Observability
Overview of the observability related platform features to help you operate and improve your platform and applications.
Observability is based on three main data sources: logs, metrics and tracing*. To cover these needs Giant Swarm provides its customers with a managed observability stack. The apps included in this stack are listed below. We chose these apps based on our general principles of preferring open source over proprietary solutions, as well as simplicity, performance, and speed over complexity.
What do we mean by a “managed” app? We mean offering similar Service Level Objectives as the rest of our offering as described in The Radical Way Giant Swarm Handles Service Level Objectives.
In brief, super fast response times from engineers, 24//7 monitoring and alerting by us, and in general, having shared goals and responsibilities to keep services up and get them up when they go down.
In addition, we strive to uphold our “30 Day Upgrade Promise,” our commitment to keep all managed apps within 30 days of latest upstream releases.
To summarize, for observability, we recommend and provide these four managed apps:
Prometheus for monitoring/metrics
To get all your metrics, process, store and alert on them. Prometheus has become the de-facto standard monitoring tool in the kubernetes ecosystem.
Loki for logging
To fetch logs from containers, store and index them, and make them searchable. To install, go to Loki README.
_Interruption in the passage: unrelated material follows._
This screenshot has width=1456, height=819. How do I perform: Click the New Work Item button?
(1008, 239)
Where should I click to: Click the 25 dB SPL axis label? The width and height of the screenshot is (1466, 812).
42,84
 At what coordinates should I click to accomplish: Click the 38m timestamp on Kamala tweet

In addition, we understand some customers already know and use Elasticsearch. For this reason, we also provide a managed EFK stack (Elasticsearch, Fluentd, and Kibana) for logging. To install, go to EFK Stack README Elastic Stack.
Grafana as data visualization tool
To analyze, visualize, and correlate metrics from Prometheus and Linkerd as well as logs from Loki.
These pieces can be separately or together. Adopting them together and as fully managed apps from Giant Swarm gives you the benefit of using vetted open source tools that you know work together to provide you with consistency and coverage.
We are currently not offering a fully managed app for tracing due to the low priority it has with our customers. We believe that at this time the tracing options provided by Linkerd (that require no code changes) are sufficient.